One of the frustrations of using computer based math software is its rigidity. If anyone has taken an online Math class, you'll know all about the frustration of taking an online quiz and having your correct answer thrown out because your problem isn't exactly formatted in their form or some weird spacing issue.
So, originally I thought, "I know! I'll use an expression parser on the answer box so I'll be able to evaluate anything they enter and even if it isn't in the same form I'll be able to check if it is the same answer." So I fire up my IDE and start implementing the Shunting Yard Algorithm.
This would solve the problem of it not taking fractions in the smallest form and other issues.
However, It then hit me that a tricky student would simply be able to enter most of the problems into the answer box and my expression parser would dutifully parse and evaluate it to the correct answer!
So, should I not be using an expression parser in this instance? Do I really have to generate a single form of the answer and do a string comparison?
One possible solution is to note how many steps your expression evaluator takes to evaluate the problem's original expression, and to compare this to the optimal answer. If there's too much difference, then the problem hasn't been reduced enough and you can suggest that the student keep going.
Don't be surprised if students come up with better answers than your own definition of "optimal", though! I was a TA/grader for several classes, and the brightest students routinely had answers on their problem sets that were superior to the ones provided by the professor.
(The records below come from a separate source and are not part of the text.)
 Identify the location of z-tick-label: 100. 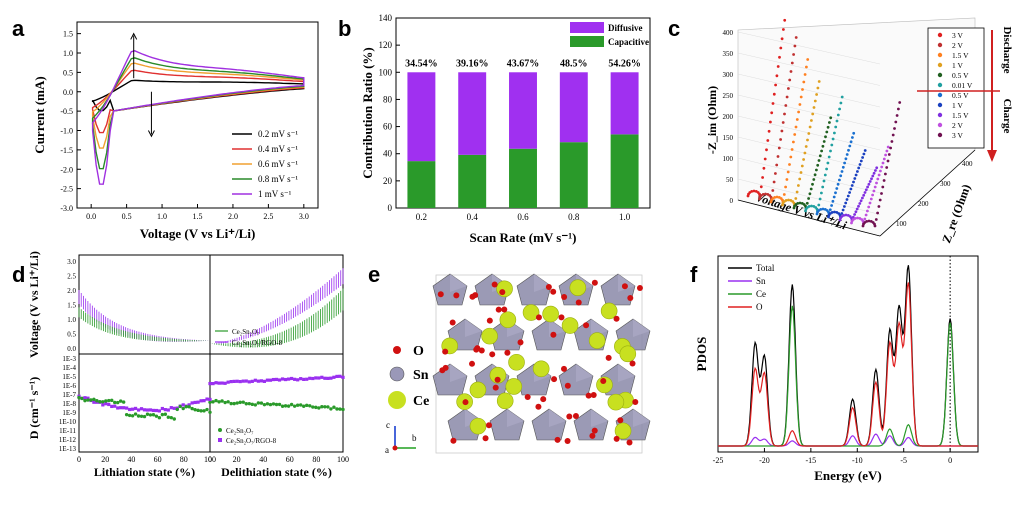
(728, 159).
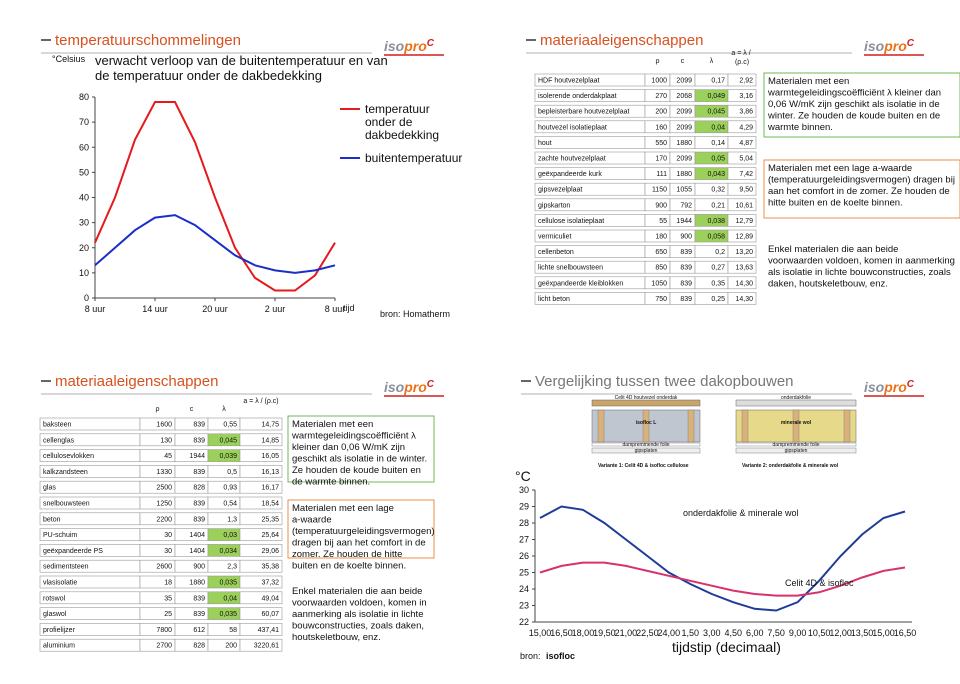 This screenshot has width=960, height=684. Describe the element at coordinates (228, 440) in the screenshot. I see `cell-value: 0,045` at that location.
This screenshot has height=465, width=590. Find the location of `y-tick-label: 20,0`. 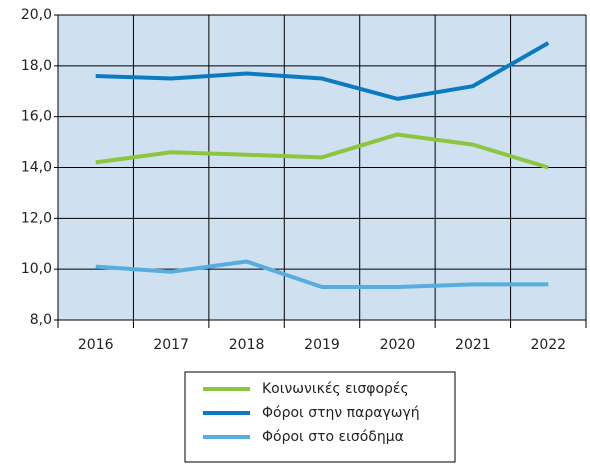

y-tick-label: 20,0 is located at coordinates (36, 15).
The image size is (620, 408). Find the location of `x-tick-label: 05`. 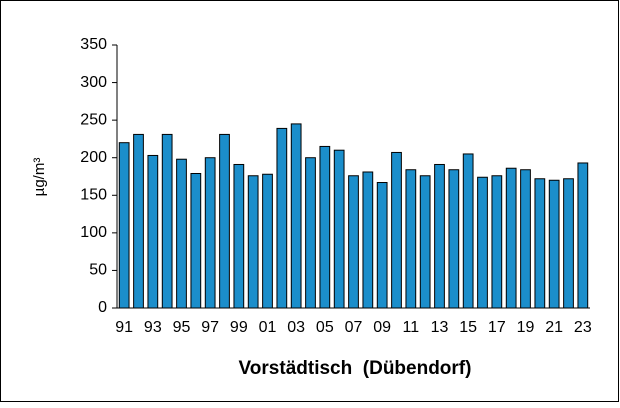

x-tick-label: 05 is located at coordinates (325, 328).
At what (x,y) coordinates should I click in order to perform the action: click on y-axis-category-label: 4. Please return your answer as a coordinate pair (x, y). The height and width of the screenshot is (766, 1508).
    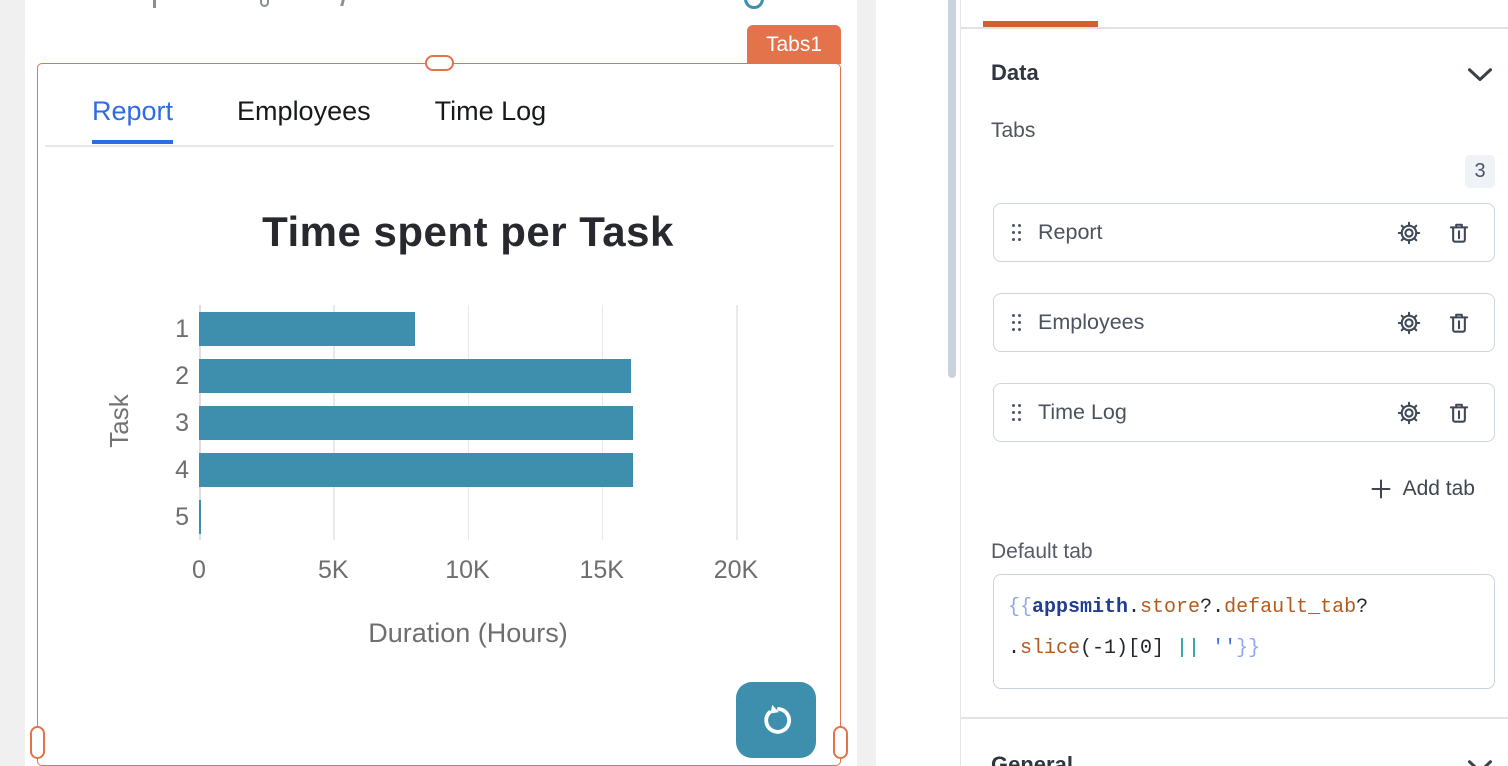
    Looking at the image, I should click on (182, 470).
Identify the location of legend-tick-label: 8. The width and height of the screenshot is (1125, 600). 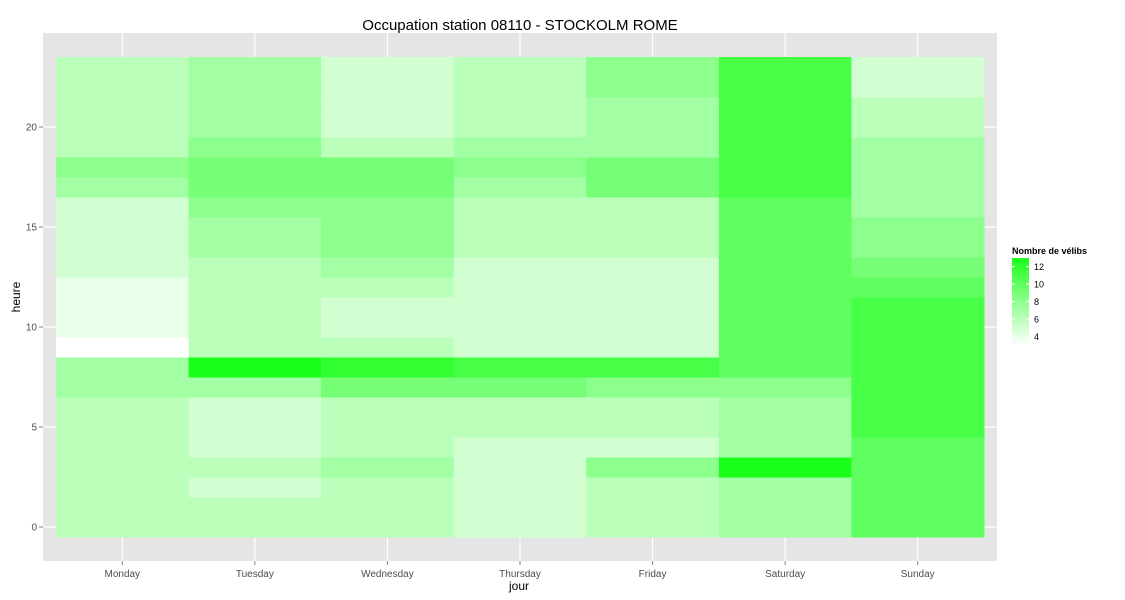
(1036, 302).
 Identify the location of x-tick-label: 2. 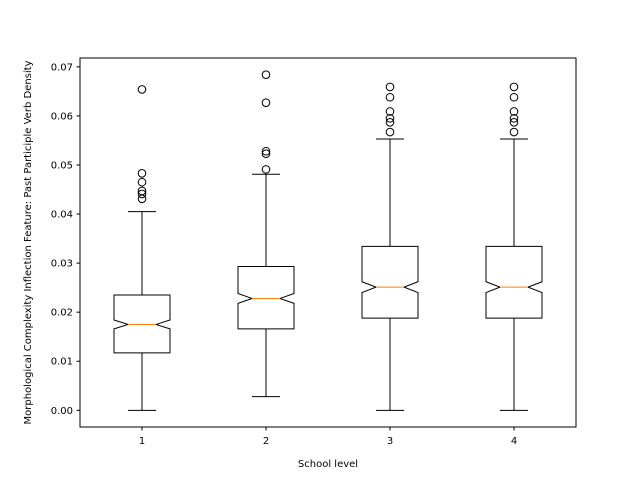
(266, 442).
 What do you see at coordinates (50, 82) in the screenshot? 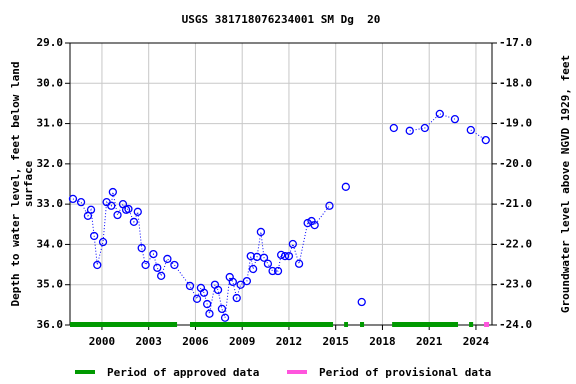
I see `y-tick-label: 30.0` at bounding box center [50, 82].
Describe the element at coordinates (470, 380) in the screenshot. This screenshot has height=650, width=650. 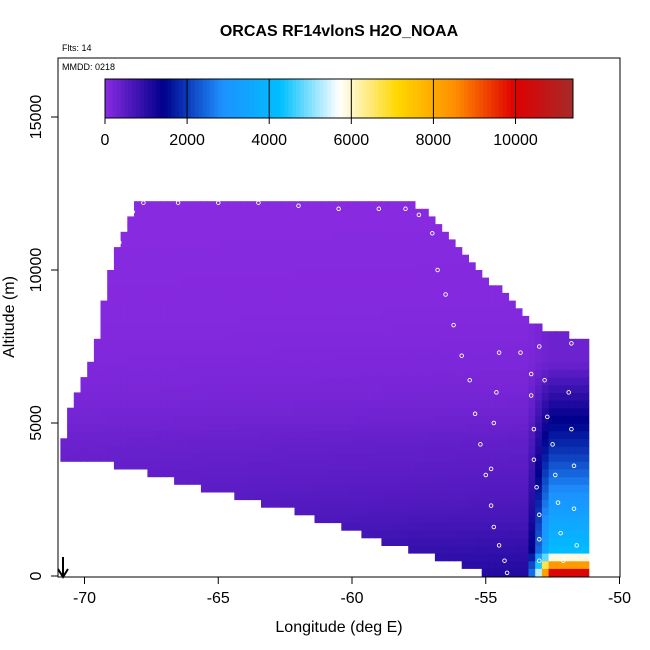
I see `flight-track-point` at that location.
For simple problems where you're looking for an exact answer, then removing whitespace and doing a string compare is reasonable.
For more advanced problems, you might do the Shunting Yard Algorithm (or similar) but perhaps parametrize it so you could turn on/off reductions to guard against the tricky student. You'll notice that "simple" answers can still use the parser, but you would disable all reductions.
For example, on a division question, you'd disable the "/" reduction.
This is a great question.
If you are writing an expression system and an evaluation/transformation/equivalence engine (isn't there one available somewhere? I am almost 100% sure that there is an open source one somewhere), then it's more of an education/algebra problem: is the student's answer algebraically closer to the original expression or to the expected expression.
I'm not sure how to answer that, but just an idea (not necessarily practical): perhaps your evaluation engine can count transformation steps to equivalence. If the answer takes less steps to the expected than it did to the original, it might be ok. If it's too close to the original, it's not.
You could use an expression parser, but apply restrictions on the complexity of the expressions permitted in the answer.
For example, if the goal is to reduce (4/5)*(1/2) and you want to allow either (2/5) or (4/10), then you could restrict the set of allowable answers to expressions whose trees take the form (x/y) and which also evaluate to the correct number. Perhaps you would also allow "0.4", i.e. expressions of the form (x) which evaluate to the correct number.
This is exactly what you would (implicitly) be doing if you graded the problem manually -- you would be looking for an answer that is correct but which also falls into an acceptable class.
The usual way of doing this in mathematics assessment software is to allow the question setter to specify expressions/strings that are not allowed in a correct answer.
If you happen to be interested in existing software, there's the open-source Stack http://www.stack.bham.ac.uk/ (or various commercial options such as MapleTA). I suspect most of the problems that you'll come across have also been encountered by Stack so even if you don't want to use it, it might be educational to look at how it approaches things.